News in English from Greece

The Nobel Foundation returned the Mycenaean gold ring from the necropolis of Rhodes to Greece

A Mycenaean-era gold ring depicting a pair of sphinxes was returned to Greece by the Nobel Foundation at a ceremony held on Thursday May 19 in Stockholm, the Ministry of Culture in Athens said.

The ring was found in 1927 during the excavations of the Italian archaeological school in the Mycenaean necropolis of Ialyssos. It was kept in the Archaeological Museum of Rhodes, like all the findings of systematic excavations on the island.

During the Italian occupation of the Dodecanese, it was stolen from the museum along with hundreds of antiquities, mostly coins and jewelry, which have not yet been found.

Golden Ring of Rhodes was found in the USA (and where else), where in the 1950s or 1960s it was bought by the Hungarian Nobel laureate Georg von Bekesy. After his death in 1972, the entire von Bekesy collection was donated to the Nobel Foundation and the artworks were donated to various museums, depending on their type.

The Mycenaean ring ended up in the Museum of Mediterranean and Oriental Antiquities in Stockholm. In 1975, the then director of the Swedish Museum and eminent archaeologist Carl Gustav Styrenius discovered that a gold ring from the Mycenaean cemetery of Ialyssos was in the museum’s collection, which he reported to the competent Greek authorities, but the ring remained there for unknown reasons.

“It was obvious to us that the ring needed to be returned.

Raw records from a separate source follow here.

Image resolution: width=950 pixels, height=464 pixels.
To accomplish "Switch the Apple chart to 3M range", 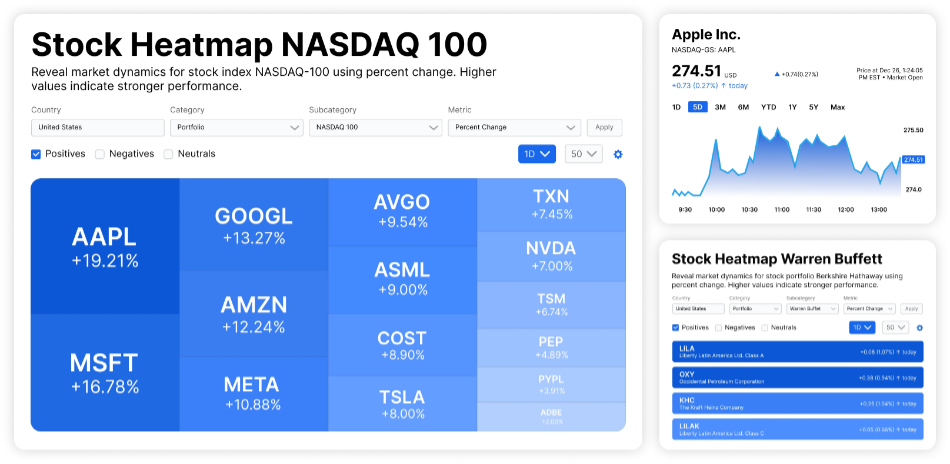I will pyautogui.click(x=720, y=107).
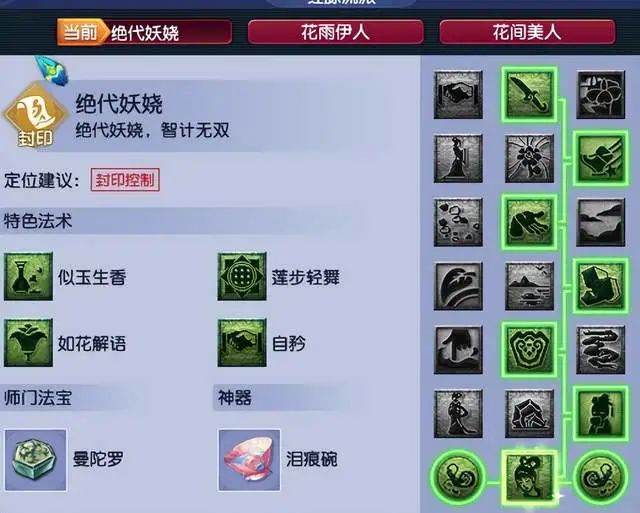The image size is (640, 513).
Task: Click the 自矜 handshake skill icon
Action: [x=242, y=343]
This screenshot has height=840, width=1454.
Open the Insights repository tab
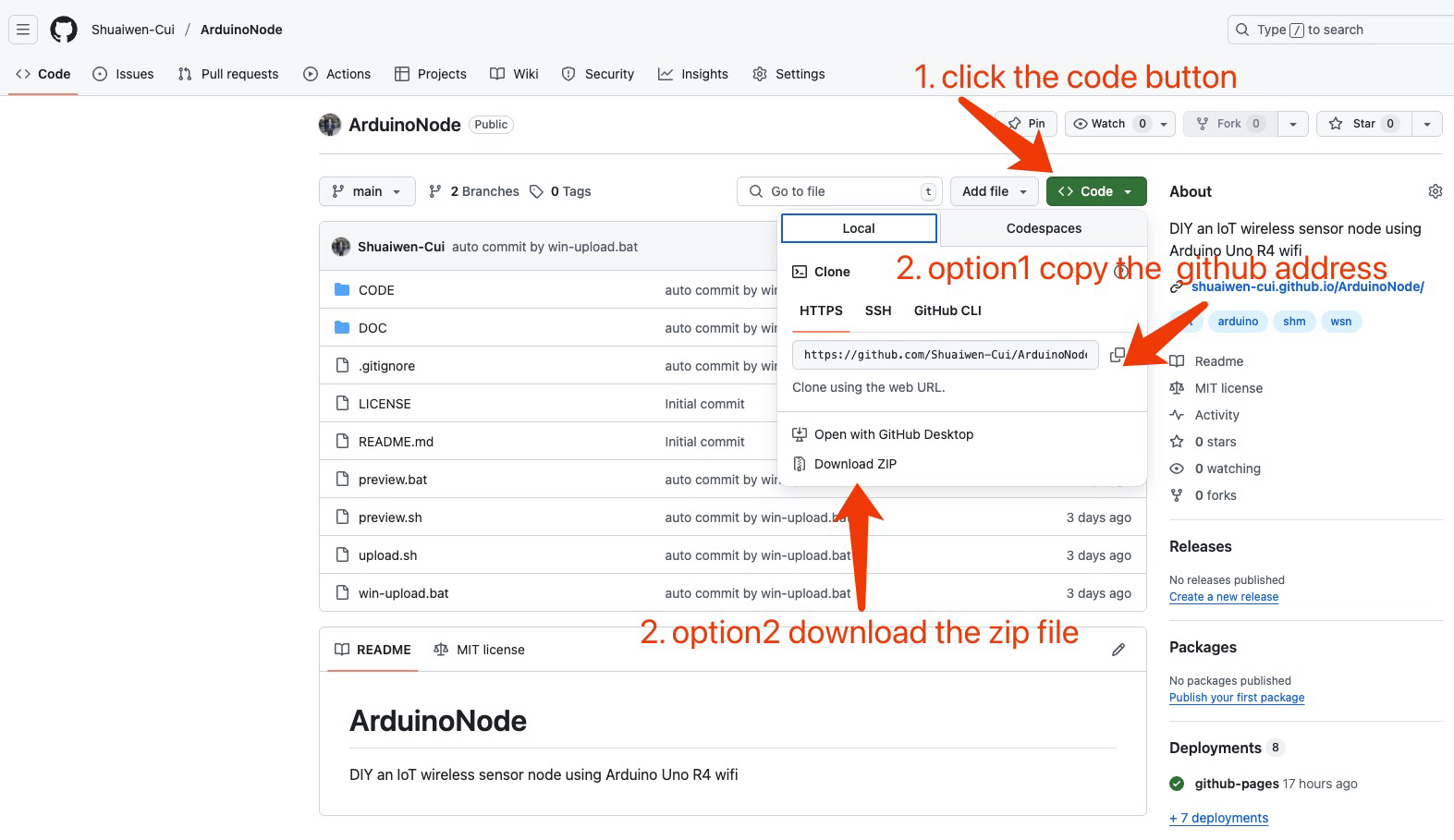(693, 74)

This work has a great cultural and historical value for Greece,” said Vidar Helgesen, Executive Director of the Nobel Foundation, who handed over the ring to Elena Vlahoyanni, Head of the Documentation and Protection of Cultural Property Department of the Ministry of Culture.

Almost eight decades after the abduction, the gold ring will again be exhibited at the Archaeological Museum of Rhodes.